Ed Bastian is navigating Delta Air Lines through a $2 billion fuel crisis triggered by the Iran war with a multi-pronged pricing and capacity strategy that aims to recover roughly 40 to 50 percent of the airline’s heightened fuel costs while preserving margin gains even if oil prices stabilize.
Delta announced in April 2026 that it expects to pay more than $2 billion in additional fuel costs through June due to disruptions in energy markets caused by the ongoing conflict involving Iran. The airline’s second-quarter fuel expense is projected at approximately $4.30 per gallon, up sharply from prior guidance, according to statements made by Bastian during Delta’s first-quarter earnings call on April 8.
Bastian’s response centers on three pillars: raising fares, increasing ancillary fees, and cutting capacity growth. On April 7, Delta raised checked baggage fees by $10 on domestic flights, bringing the first checked bag to $45 and the second to $55. The third checked bag fee climbed to $200, up from $150. These increases took effect on new bookings immediately.
Beyond fees, Bastian told investors that Delta would “recover about half of the extra fuel costs by raising fares,” according to reporting from multiple outlets covering the earnings call. In a later earnings call, when asked what would happen if oil prices suddenly dropped considerably, Bastian indicated Delta would aim to “retain any pricing strength” gained as a result of the energy crisis rather than lowering fares, signaling that price increases may persist even after fuel costs normalize.
Delta is also reducing capacity growth to manage demand and protect margins. The airline has scaled back its schedule and suspended plans to expand flights meaningfully through at least the second and third quarters of 2026. This approach allows Delta to maintain pricing power by limiting available seats while absorbing some of the fuel cost pressure internally.
A critical advantage in Bastian’s strategy is Delta’s ownership of the Trainer oil refinery in Pennsylvania, acquired in 2012 for approximately $150 million. Delta’s refinery is expected to provide a $300 million benefit in the second quarter alone by supplying jet fuel at lower cost than the market rate. The refinery offsets roughly 40 to 50 percent of Delta’s domestic fuel costs, according to reporting from April 2026. By controlling a piece of its supply chain, Delta benefits from the “crack spread”—the difference between crude oil prices and refined jet fuel prices—which widens during energy disruptions like the current crisis.

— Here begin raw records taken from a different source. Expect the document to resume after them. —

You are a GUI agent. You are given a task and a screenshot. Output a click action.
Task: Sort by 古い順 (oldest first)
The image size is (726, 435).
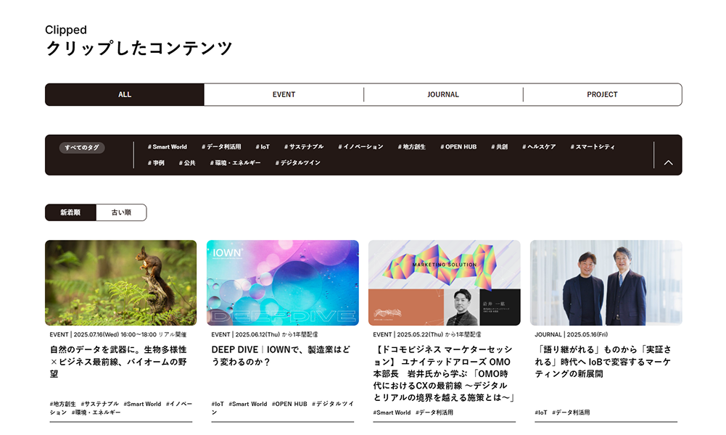point(121,212)
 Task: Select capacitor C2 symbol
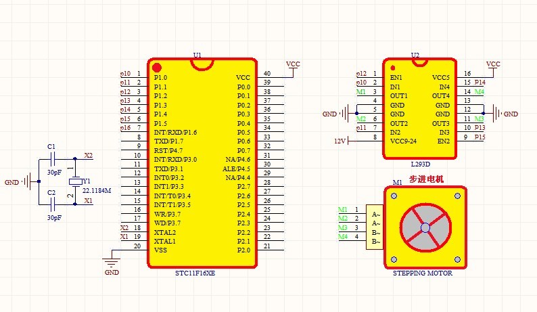(x=52, y=203)
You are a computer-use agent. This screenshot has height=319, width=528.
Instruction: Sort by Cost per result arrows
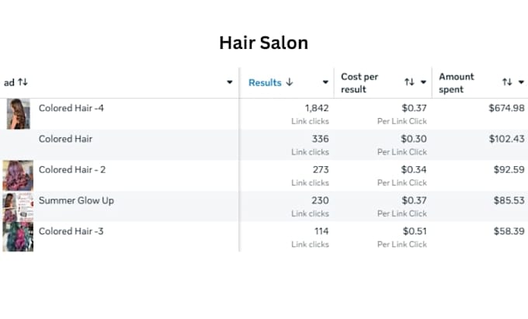pyautogui.click(x=409, y=82)
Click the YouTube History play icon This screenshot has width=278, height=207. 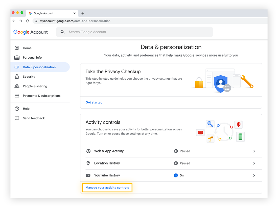click(88, 175)
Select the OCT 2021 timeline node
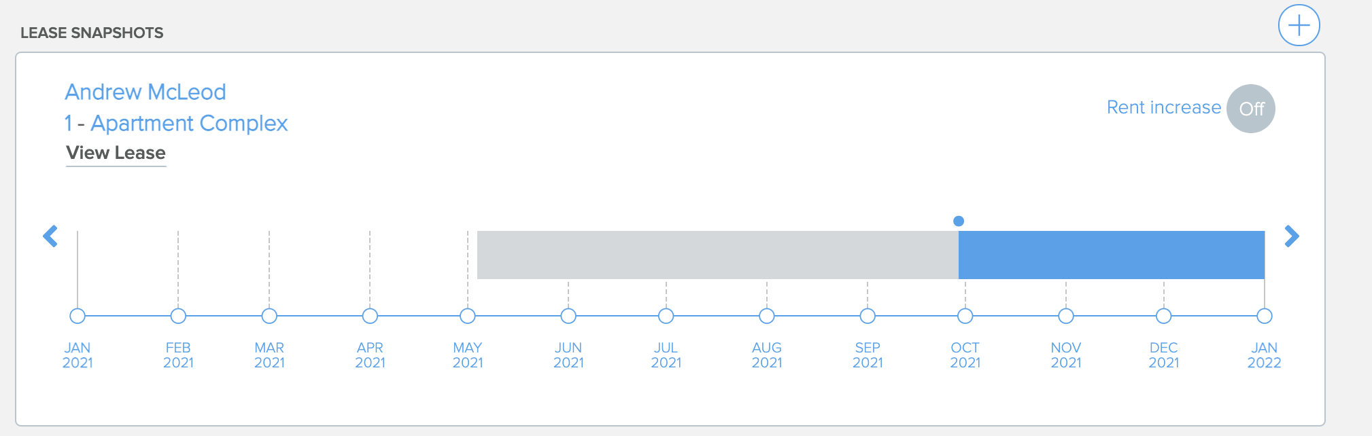The width and height of the screenshot is (1372, 436). pyautogui.click(x=965, y=316)
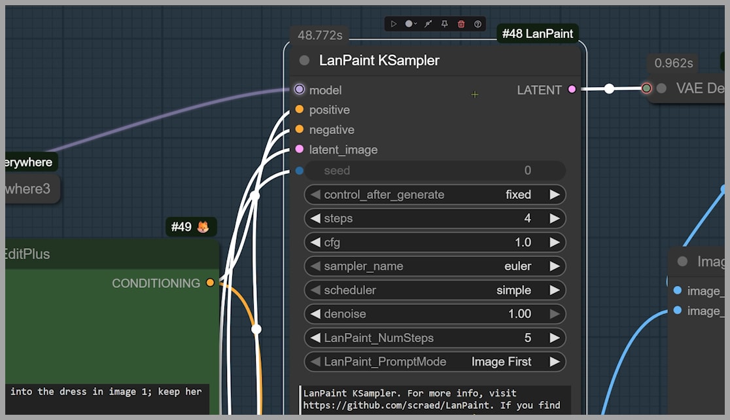Collapse the LanPaint KSampler node dot
Viewport: 730px width, 420px height.
304,61
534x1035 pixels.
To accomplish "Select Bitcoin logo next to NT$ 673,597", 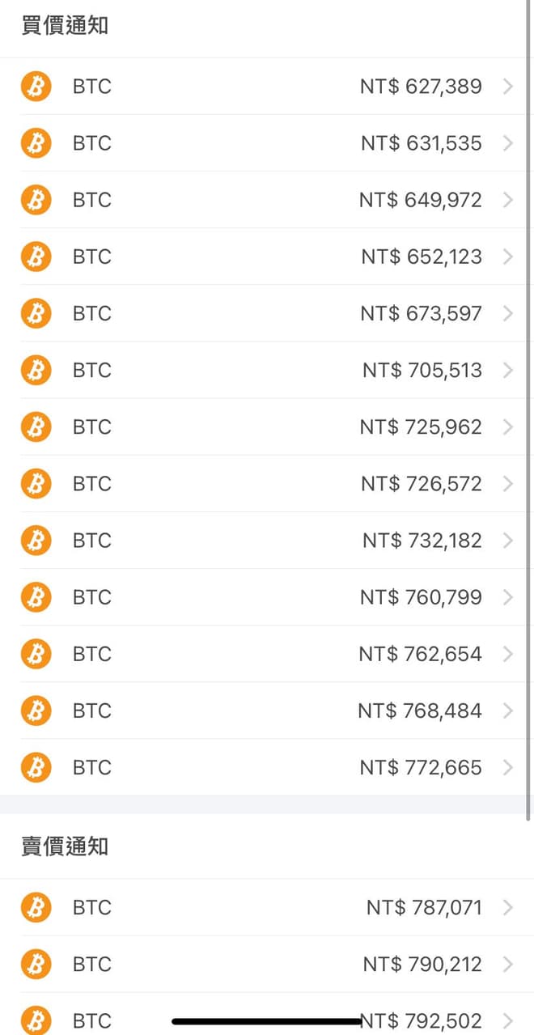I will coord(36,312).
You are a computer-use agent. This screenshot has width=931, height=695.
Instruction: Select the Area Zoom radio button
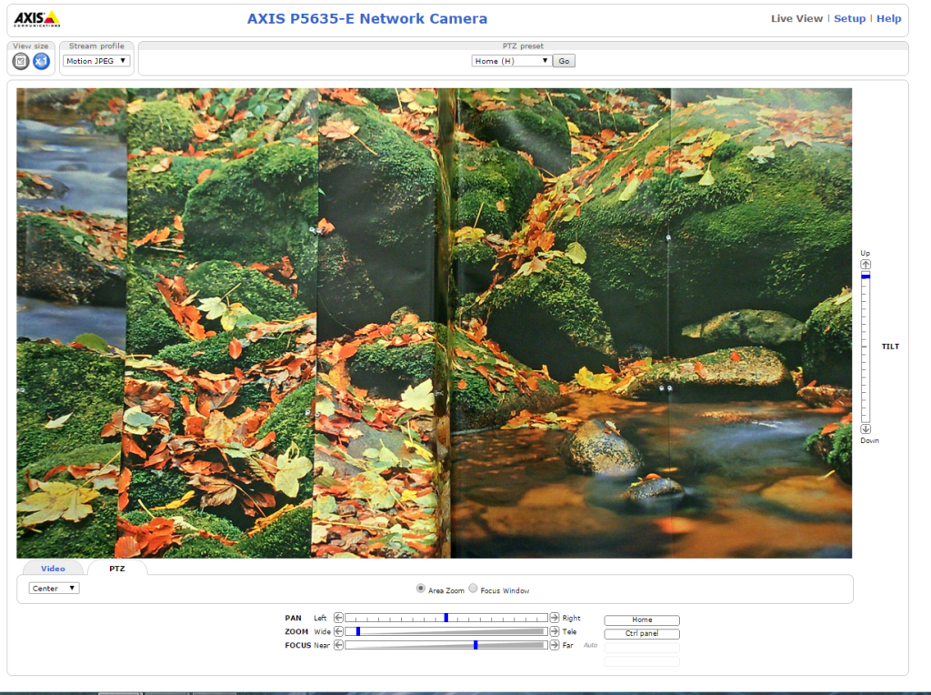pos(420,588)
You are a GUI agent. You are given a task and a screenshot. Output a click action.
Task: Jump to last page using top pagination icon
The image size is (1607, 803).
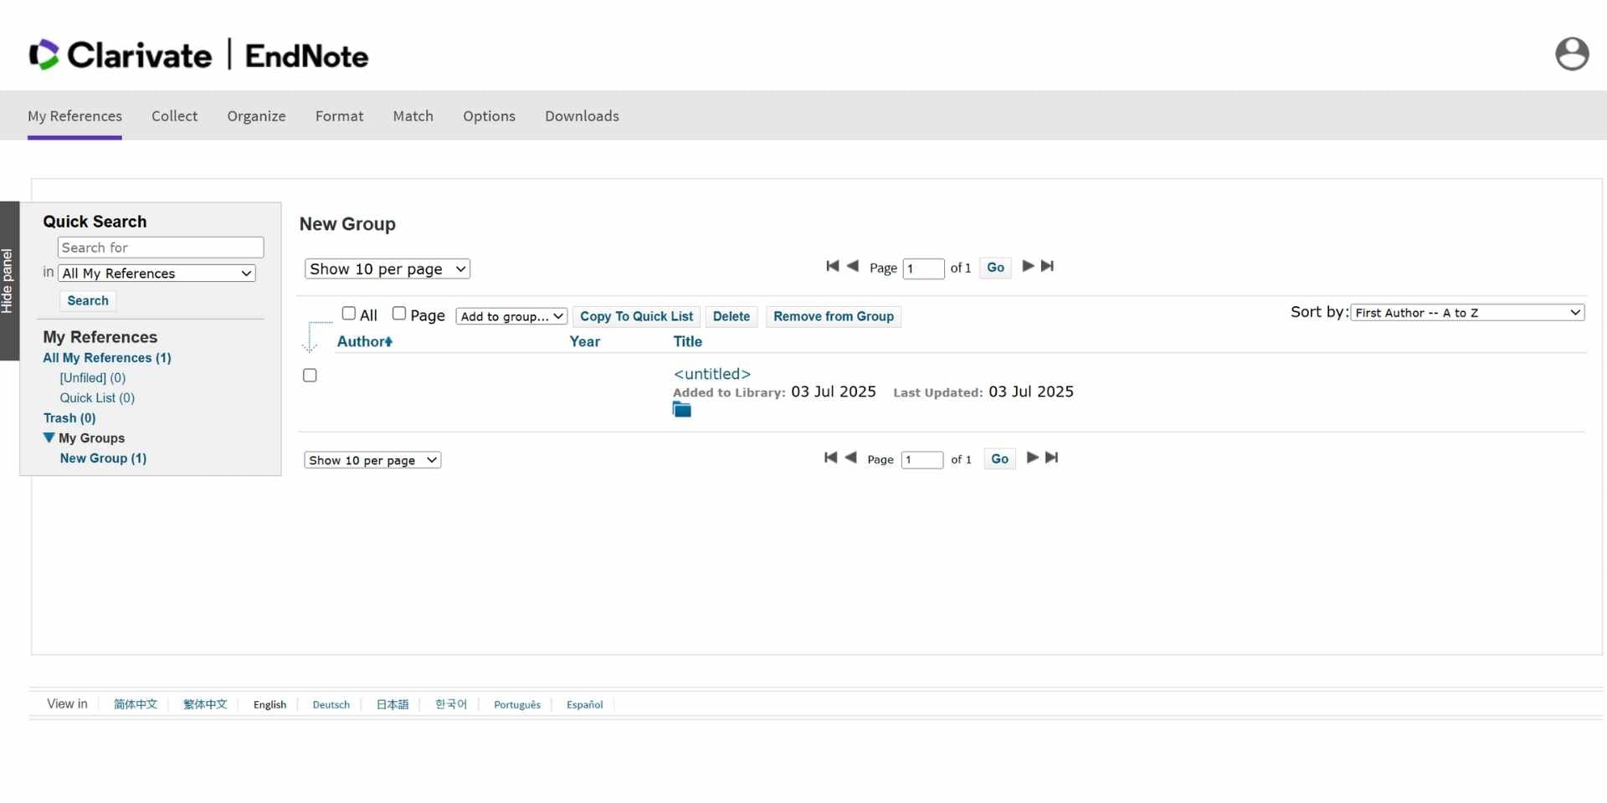1047,266
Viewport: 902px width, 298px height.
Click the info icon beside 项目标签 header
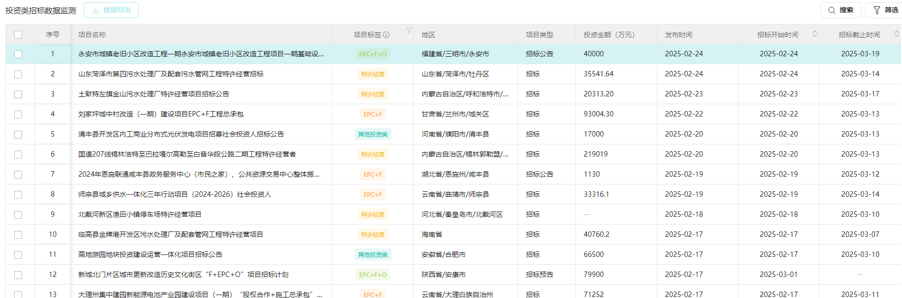[386, 35]
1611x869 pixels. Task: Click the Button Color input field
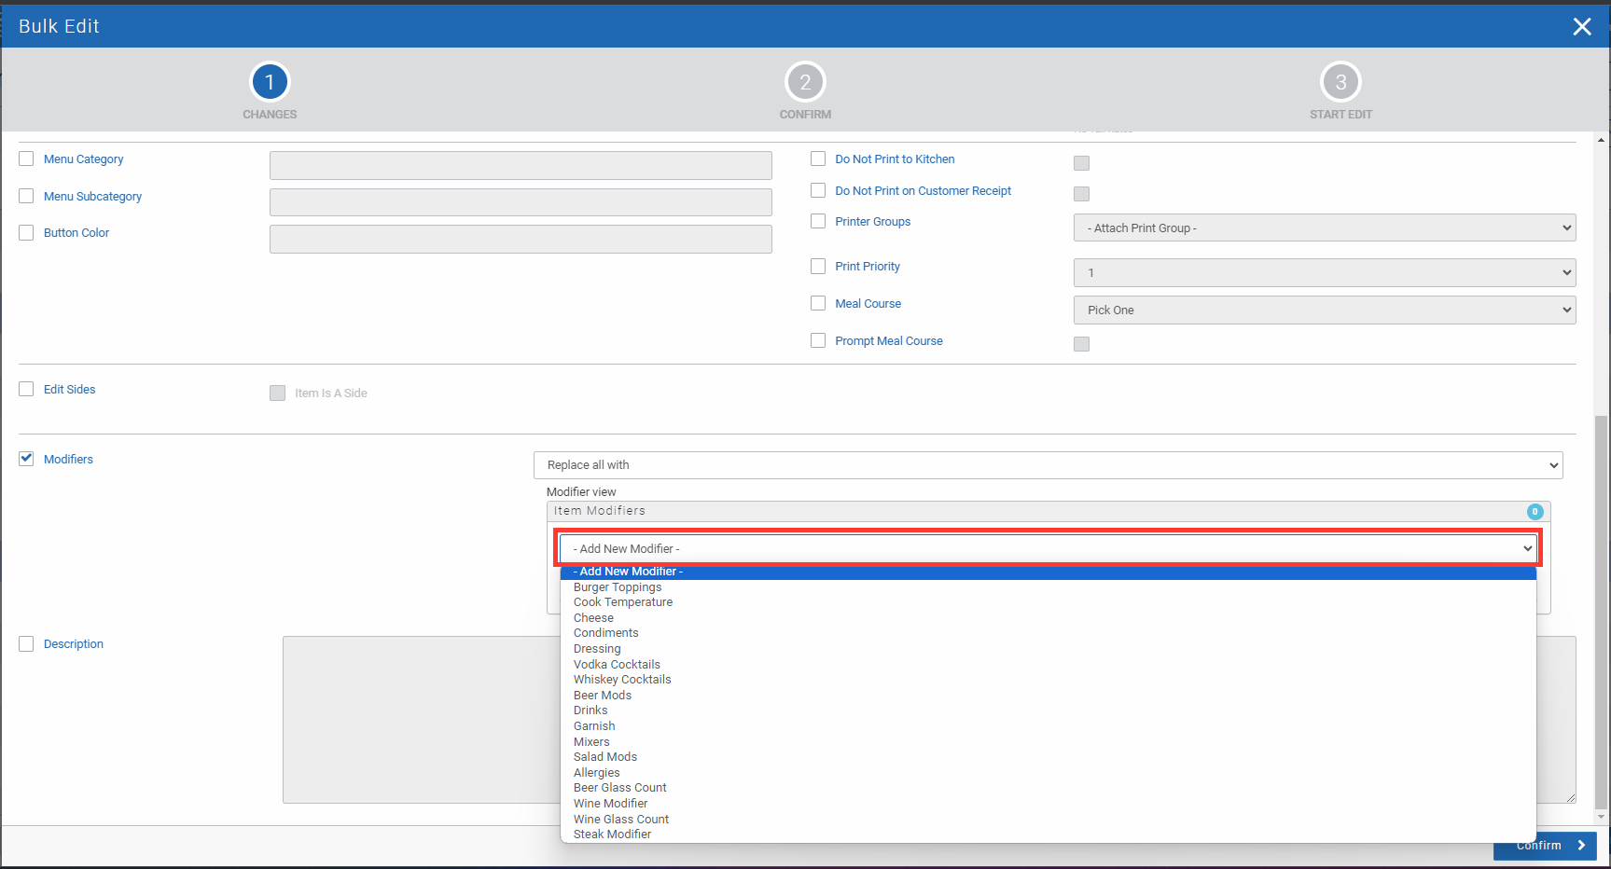521,240
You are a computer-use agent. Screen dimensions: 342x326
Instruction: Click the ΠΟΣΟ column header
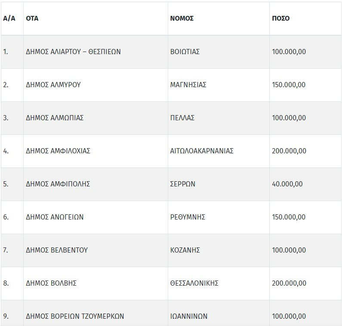pos(281,19)
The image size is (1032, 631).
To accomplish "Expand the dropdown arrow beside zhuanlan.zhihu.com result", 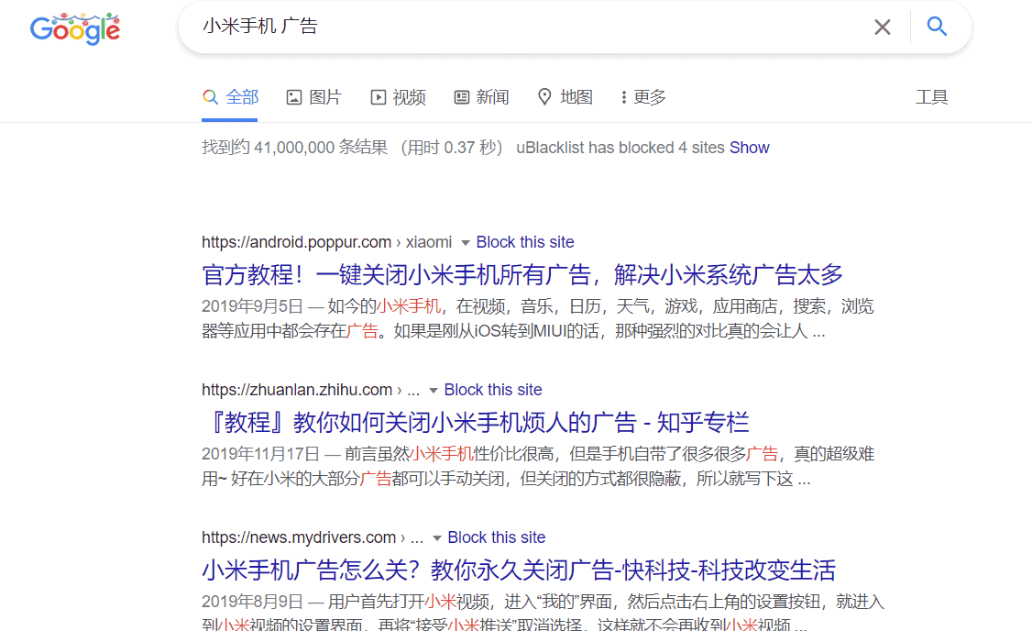I will [x=432, y=390].
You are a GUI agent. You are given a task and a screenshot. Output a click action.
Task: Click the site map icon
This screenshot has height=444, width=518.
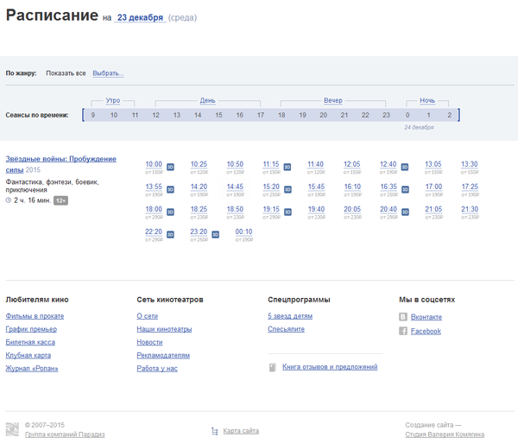pos(214,430)
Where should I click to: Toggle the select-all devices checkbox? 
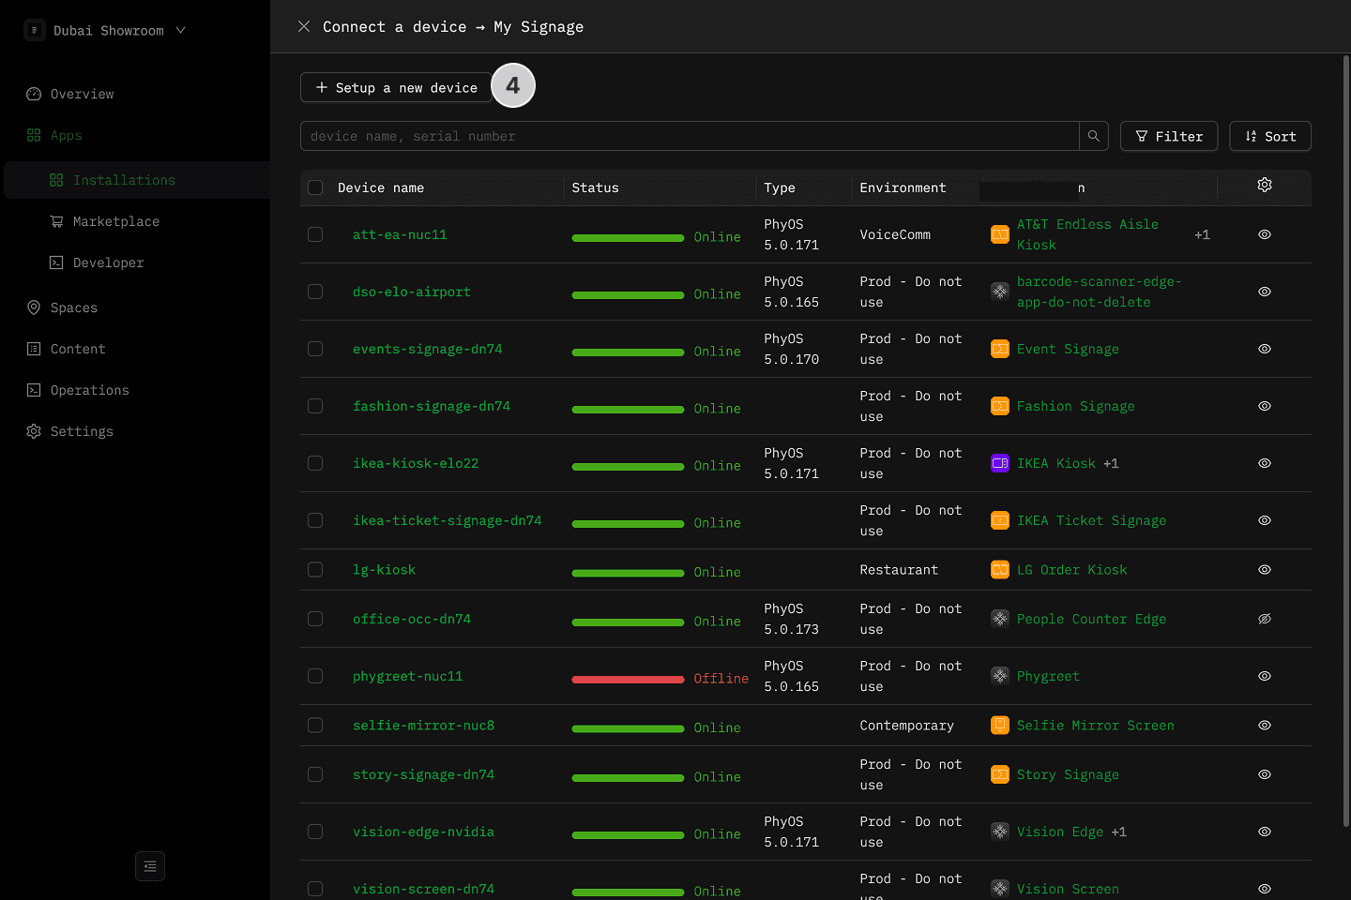pyautogui.click(x=315, y=188)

Bastian has emphasized that demand remains resilient despite higher fares. He cited record revenue days and strong bookings across premium cabins, suggesting that customers are willing to pay more for reliability and service quality. This demand backdrop gives Delta pricing leverage that competitors without a refinery asset may lack. When Bastian noted that Delta aims to recover 40 to 50 percent of fuel costs through pricing, the remaining cushion comes from the refinery benefit and the capacity cuts that protect margins on fewer available flights.
The fuel crisis and Delta’s response stand in contrast to the 2022 oil price shock, when airlines including Delta faced similar fuel cost surges but lacked Delta’s refinery hedge. Industry analysts have noted that Delta’s 2012 refinery purchase, once widely ridiculed as a misguided diversification, is now proving to be a strategic asset worth hundreds of millions annually during volatile energy markets. The airline industry broadly is absorbing roughly $25 billion in unbudgeted fuel costs in 2026 due to the Iran conflict, making Delta’s hedging advantage a rare competitive edge.
Sources
- Reuters — Confirmed Delta’s $2 billion fuel cost projection through June 2026 and Bastian’s statement that Delta aims to recover 40-50 percent of costs through pricing.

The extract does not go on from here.